"No right to relicense this project" - on changing the license of Mark Pilgrim's chardet from LGPL to MIT after a vibe-coded rewrite

https://lemmy.ml/post/44059976

"No right to relicense this project" - on changing the license of Mark Pilgrim's chardet from LGPL to MIT after a vibe-coded rewrite - Lemmy

cross-posted from: https://lemmy.ml/post/44059967 [https://lemmy.ml/post/44059967] > for those not familiar with Mark Pilgrim [https://en.wikipedia.org/wiki/Mark_Pilgrim], he is/was a prolific author, blogger, and hacker who abruptly disappeared from the internet in 2011. > > cross-posted from: https://lemmy.bestiver.se/post/968527 [https://lemmy.bestiver.se/post/968527] > > > HN comments [https://news.ycombinator.com/item?id=47259177]

Well, I do not get his point, the code has been completely rewritten.
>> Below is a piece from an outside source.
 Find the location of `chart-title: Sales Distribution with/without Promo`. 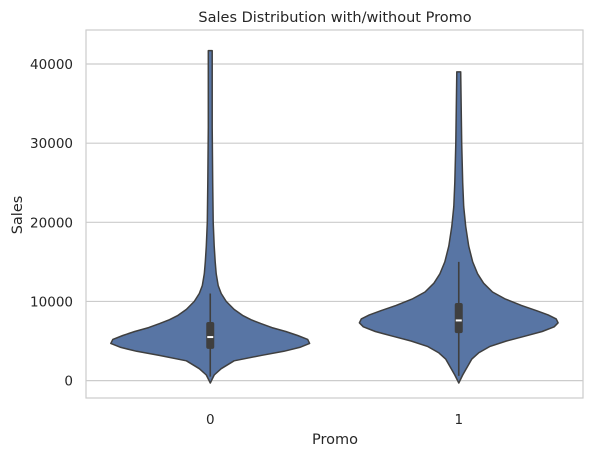

chart-title: Sales Distribution with/without Promo is located at coordinates (334, 18).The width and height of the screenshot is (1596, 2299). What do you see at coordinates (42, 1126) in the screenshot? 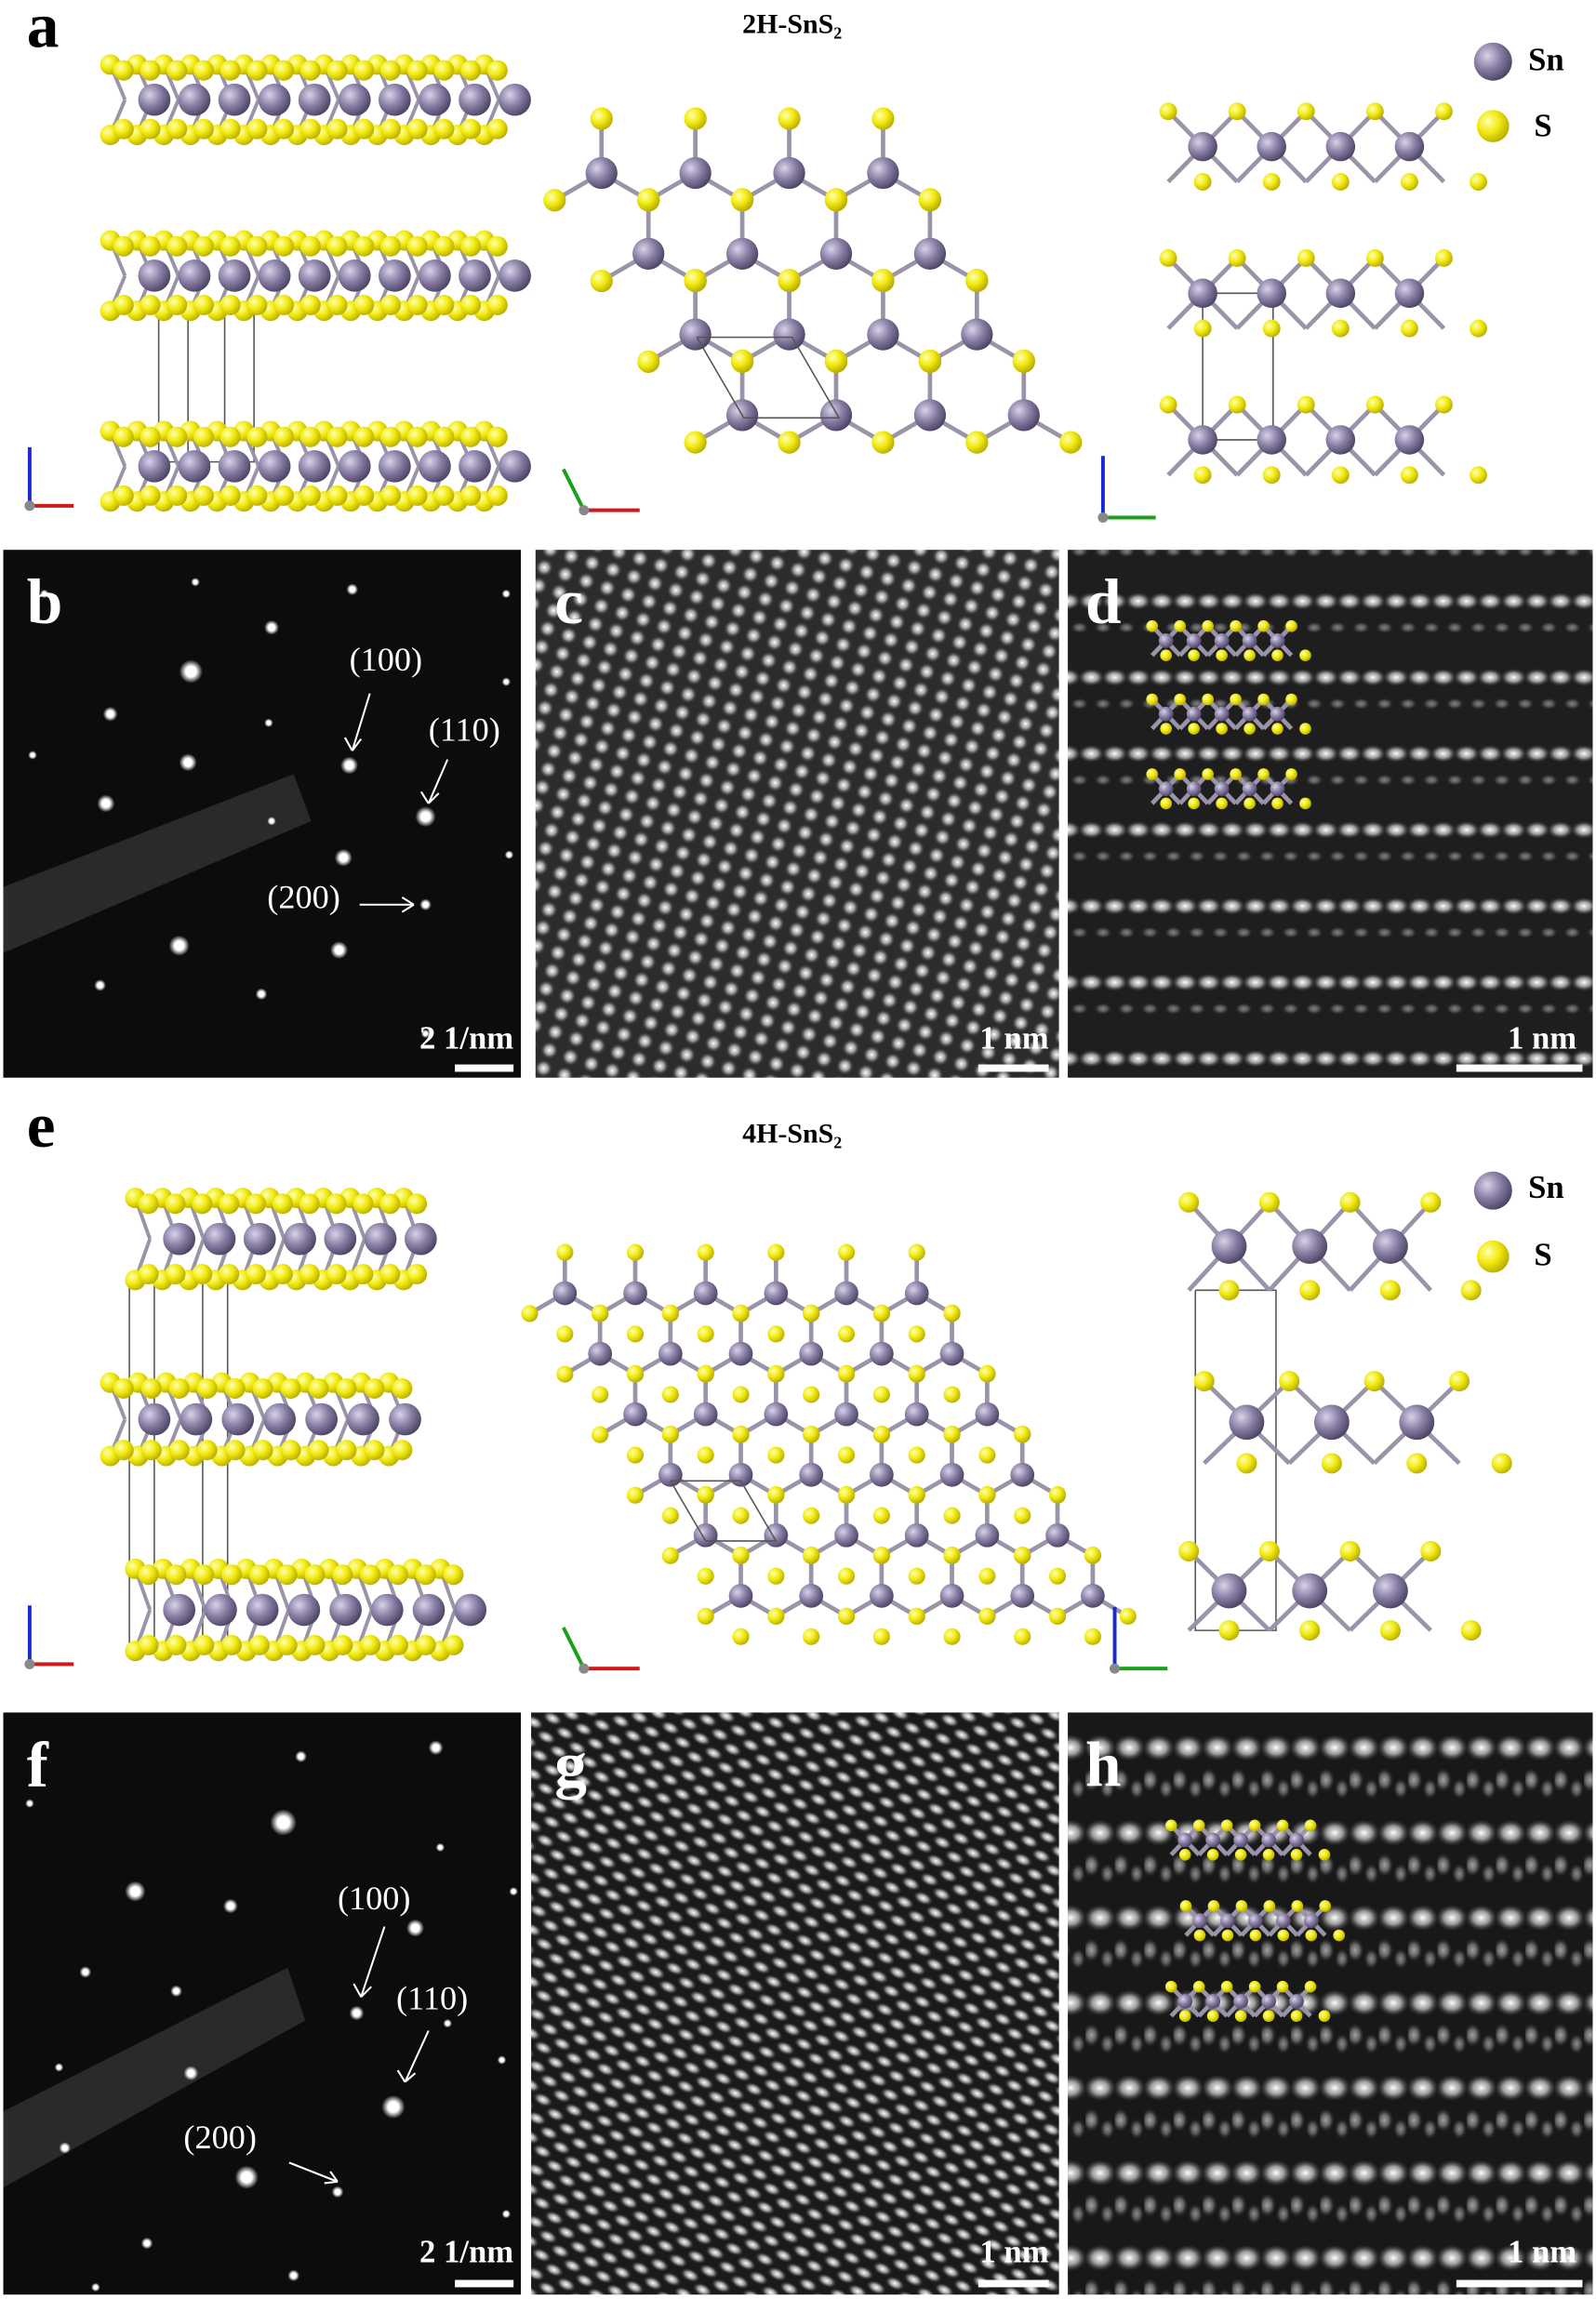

Not to mention that the new license is much better than the old one.

This is a vast downgrade; stripping the GPL is an obvious attempt at nuking open source by bad faith actors. See what’s happening with AOSP, which would be impossible under GPL.

The day GPL stops being used is the day every major tech company will start slowly but surely closing their code down until open source is completely dead

What is happening with AOSP has nothing to do with the license. This project is not being developed by the community, but by Google for Google’s money, and Google can do whatever it wants with it. It’s silly to be offended by this. Anyone who is dissatisfied can fork the project and do whatever they want with it, if they can manage *(well, no, without Google’s resources, this is of course unrealistic).